### YOUR INSTRUCTIONS
Make an exact copy of the lines starting at the top of the listing below and ending at the line that contains "The height and width of the screenshot is (784, 1532).", inclusive.

┌────────

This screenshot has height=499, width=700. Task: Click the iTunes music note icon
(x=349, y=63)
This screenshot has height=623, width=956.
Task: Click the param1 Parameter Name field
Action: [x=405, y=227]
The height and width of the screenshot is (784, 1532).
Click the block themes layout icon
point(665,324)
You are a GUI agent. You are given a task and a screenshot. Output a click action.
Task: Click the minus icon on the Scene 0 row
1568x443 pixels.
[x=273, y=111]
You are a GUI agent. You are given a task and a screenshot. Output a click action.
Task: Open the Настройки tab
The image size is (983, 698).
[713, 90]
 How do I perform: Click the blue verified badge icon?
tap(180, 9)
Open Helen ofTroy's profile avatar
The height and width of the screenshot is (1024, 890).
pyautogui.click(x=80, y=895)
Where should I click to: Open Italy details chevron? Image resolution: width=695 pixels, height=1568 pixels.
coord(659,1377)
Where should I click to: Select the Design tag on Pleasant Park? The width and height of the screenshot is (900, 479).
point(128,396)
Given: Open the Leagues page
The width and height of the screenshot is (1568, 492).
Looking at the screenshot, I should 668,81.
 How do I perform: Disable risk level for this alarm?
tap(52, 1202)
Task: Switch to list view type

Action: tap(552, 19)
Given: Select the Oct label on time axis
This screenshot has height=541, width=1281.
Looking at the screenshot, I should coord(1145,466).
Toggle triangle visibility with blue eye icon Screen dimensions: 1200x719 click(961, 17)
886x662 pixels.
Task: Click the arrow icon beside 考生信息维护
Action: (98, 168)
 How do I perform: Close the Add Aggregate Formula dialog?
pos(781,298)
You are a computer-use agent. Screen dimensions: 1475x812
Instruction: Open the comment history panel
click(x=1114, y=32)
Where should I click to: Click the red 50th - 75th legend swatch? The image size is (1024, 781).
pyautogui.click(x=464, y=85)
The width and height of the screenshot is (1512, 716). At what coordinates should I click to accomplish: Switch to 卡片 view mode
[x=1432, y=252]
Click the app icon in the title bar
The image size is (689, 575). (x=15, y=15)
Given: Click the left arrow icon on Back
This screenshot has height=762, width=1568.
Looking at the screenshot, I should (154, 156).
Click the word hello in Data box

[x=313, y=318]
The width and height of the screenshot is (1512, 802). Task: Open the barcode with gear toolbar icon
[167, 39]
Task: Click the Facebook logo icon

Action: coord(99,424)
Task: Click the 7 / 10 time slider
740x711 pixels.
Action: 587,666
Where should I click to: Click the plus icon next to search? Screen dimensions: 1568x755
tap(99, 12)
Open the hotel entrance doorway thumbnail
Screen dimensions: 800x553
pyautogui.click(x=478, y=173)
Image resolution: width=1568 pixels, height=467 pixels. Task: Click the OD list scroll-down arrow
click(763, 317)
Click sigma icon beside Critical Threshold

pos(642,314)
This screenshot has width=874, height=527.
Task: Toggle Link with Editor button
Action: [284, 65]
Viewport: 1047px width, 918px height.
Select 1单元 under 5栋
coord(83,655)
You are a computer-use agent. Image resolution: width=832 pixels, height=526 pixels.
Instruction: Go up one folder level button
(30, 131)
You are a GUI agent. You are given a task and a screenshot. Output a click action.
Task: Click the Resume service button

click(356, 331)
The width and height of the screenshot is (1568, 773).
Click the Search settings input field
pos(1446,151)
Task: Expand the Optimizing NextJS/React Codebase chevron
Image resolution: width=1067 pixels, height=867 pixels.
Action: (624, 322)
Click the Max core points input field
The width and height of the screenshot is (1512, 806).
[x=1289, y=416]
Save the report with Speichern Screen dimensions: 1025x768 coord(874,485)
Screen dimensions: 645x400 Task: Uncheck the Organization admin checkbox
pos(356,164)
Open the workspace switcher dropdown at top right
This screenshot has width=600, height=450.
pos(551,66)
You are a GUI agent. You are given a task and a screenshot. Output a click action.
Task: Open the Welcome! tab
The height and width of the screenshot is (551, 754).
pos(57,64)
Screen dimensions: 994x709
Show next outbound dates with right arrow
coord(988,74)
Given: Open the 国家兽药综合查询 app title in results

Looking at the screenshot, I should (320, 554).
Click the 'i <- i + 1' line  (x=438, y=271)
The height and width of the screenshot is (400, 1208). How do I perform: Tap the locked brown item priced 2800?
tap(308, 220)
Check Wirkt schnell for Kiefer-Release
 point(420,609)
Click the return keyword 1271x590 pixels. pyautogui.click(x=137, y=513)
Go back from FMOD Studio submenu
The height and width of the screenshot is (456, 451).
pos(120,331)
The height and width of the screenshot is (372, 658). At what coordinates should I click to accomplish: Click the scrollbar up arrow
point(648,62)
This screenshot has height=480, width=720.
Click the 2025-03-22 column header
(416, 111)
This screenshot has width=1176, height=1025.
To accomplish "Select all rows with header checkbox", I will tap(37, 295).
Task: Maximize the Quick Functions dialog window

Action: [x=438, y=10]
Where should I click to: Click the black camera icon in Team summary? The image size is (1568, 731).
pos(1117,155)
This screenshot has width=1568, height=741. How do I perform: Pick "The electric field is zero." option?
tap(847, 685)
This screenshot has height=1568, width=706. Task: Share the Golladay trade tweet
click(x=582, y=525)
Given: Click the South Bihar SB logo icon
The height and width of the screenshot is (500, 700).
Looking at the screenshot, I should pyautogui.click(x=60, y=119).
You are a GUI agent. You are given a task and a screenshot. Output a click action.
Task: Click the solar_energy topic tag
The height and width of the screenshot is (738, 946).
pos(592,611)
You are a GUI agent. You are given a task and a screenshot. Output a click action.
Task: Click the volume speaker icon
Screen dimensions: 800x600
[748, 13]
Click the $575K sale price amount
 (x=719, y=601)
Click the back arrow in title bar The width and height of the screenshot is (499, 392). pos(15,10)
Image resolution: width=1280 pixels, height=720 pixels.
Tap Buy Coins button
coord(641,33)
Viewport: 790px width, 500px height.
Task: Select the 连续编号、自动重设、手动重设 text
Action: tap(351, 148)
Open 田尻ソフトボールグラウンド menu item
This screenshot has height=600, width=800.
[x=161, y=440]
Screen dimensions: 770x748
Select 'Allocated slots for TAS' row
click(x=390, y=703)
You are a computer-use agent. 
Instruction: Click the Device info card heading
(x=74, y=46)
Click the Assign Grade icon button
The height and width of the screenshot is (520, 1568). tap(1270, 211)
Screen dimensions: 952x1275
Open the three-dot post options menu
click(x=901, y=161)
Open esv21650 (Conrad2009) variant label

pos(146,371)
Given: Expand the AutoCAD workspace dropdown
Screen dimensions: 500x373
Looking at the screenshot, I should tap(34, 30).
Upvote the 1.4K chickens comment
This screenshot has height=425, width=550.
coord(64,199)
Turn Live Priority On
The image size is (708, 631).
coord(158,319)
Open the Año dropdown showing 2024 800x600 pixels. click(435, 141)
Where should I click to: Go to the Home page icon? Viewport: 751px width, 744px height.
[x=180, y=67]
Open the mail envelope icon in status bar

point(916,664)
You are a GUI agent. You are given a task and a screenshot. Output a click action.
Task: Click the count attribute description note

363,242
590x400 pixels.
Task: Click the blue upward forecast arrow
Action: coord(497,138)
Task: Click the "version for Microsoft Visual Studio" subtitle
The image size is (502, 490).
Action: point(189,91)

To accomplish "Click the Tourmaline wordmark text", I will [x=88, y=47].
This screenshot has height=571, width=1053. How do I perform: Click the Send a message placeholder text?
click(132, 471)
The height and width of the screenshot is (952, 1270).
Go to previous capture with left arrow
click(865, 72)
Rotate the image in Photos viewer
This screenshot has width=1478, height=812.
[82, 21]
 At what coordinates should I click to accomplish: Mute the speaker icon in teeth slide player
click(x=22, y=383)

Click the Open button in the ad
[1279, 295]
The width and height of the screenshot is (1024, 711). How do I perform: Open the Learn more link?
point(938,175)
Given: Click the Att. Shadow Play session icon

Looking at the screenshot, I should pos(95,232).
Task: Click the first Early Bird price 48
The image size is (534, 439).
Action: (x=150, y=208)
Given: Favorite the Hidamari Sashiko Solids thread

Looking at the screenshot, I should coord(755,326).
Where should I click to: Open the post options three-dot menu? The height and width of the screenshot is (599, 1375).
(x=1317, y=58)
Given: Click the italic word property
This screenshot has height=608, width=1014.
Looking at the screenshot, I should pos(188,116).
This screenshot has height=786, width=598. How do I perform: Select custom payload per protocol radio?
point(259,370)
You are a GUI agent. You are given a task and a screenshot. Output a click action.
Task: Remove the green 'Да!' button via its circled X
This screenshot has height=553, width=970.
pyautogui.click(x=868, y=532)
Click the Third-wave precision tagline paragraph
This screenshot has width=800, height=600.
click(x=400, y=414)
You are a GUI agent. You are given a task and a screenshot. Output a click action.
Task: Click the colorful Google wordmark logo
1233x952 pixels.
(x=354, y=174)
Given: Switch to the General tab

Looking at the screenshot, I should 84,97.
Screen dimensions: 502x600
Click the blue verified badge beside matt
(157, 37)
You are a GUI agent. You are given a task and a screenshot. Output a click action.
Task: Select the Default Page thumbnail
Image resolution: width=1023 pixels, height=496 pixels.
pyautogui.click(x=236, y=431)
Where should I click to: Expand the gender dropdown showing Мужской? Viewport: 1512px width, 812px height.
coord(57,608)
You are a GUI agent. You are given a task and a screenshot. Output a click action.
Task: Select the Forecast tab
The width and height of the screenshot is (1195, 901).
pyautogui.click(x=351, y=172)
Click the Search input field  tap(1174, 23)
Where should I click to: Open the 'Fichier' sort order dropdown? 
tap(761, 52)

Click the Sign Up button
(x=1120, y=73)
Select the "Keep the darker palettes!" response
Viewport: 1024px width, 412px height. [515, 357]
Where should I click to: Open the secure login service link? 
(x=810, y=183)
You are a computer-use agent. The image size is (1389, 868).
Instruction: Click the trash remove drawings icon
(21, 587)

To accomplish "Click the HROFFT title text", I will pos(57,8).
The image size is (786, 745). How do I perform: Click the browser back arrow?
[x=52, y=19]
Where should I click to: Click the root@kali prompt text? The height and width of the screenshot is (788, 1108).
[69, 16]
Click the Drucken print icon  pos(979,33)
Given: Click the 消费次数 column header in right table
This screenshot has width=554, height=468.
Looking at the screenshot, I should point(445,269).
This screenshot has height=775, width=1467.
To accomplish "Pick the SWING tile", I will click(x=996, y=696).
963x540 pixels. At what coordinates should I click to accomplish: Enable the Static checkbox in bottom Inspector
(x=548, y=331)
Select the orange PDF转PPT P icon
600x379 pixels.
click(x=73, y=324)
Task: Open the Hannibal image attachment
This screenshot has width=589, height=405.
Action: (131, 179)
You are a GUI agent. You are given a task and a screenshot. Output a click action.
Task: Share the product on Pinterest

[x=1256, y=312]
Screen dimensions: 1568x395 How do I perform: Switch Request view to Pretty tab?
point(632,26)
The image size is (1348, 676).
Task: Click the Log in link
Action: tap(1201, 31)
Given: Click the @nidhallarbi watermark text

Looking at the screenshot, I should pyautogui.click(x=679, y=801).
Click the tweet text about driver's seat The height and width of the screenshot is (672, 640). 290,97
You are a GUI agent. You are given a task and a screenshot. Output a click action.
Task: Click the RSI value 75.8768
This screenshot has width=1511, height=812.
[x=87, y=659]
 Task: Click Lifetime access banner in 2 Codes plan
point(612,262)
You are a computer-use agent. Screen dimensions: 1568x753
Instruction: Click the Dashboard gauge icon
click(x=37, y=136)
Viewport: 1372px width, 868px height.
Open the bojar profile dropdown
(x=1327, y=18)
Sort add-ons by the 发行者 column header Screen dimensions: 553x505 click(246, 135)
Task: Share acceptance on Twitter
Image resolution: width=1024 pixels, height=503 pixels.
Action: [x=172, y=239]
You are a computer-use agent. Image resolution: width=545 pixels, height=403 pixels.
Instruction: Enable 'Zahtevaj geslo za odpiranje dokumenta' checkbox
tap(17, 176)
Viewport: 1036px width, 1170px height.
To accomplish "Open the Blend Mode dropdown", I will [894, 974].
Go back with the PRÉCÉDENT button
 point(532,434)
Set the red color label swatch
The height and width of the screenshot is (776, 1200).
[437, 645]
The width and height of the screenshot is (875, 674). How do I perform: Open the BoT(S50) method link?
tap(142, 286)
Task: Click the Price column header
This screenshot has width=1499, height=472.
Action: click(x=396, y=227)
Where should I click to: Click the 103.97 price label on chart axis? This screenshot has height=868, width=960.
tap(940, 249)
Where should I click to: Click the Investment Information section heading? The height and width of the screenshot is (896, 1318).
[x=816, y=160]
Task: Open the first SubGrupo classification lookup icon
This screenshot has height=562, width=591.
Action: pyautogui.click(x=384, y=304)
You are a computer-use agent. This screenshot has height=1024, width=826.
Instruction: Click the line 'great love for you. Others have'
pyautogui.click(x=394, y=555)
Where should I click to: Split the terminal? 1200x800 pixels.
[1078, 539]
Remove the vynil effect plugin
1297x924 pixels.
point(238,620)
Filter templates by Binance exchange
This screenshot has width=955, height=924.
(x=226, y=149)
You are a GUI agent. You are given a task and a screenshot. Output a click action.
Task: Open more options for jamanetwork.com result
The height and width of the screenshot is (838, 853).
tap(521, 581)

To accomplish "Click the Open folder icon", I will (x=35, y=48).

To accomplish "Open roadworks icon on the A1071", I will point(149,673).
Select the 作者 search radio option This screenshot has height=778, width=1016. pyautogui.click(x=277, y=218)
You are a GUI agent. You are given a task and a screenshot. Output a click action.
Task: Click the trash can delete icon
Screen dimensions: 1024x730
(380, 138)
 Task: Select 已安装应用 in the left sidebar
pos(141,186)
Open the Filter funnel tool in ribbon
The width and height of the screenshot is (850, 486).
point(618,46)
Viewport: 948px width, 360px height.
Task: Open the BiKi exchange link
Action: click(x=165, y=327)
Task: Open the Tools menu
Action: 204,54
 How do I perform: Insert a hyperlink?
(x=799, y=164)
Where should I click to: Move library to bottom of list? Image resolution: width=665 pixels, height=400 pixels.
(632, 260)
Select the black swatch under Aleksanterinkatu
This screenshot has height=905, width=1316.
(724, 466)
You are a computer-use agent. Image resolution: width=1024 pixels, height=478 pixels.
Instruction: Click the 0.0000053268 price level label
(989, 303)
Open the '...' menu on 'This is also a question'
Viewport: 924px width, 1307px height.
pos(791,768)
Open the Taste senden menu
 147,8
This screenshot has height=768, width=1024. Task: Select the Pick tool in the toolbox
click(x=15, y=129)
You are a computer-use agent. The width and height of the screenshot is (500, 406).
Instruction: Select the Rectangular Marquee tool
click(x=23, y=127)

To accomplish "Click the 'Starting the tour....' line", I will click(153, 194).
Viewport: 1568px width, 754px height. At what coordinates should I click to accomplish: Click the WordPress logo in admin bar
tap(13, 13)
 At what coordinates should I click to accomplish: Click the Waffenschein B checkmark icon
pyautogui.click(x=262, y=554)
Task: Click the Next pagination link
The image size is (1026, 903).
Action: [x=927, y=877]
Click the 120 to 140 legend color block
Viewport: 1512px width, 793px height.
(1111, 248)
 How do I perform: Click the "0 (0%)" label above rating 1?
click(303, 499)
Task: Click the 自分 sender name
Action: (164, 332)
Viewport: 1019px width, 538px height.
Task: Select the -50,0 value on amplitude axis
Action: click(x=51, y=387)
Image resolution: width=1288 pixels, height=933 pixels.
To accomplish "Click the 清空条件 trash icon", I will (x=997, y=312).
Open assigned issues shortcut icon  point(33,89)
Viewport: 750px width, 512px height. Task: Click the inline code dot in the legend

└────────

### SOLUTION FOR THIS PROBLEM
This screenshot has height=499, width=700. Task: Click the iTunes music note icon
(x=349, y=63)
This screenshot has height=623, width=956.
Task: Click the param1 Parameter Name field
Action: [x=405, y=227]
The height and width of the screenshot is (784, 1532).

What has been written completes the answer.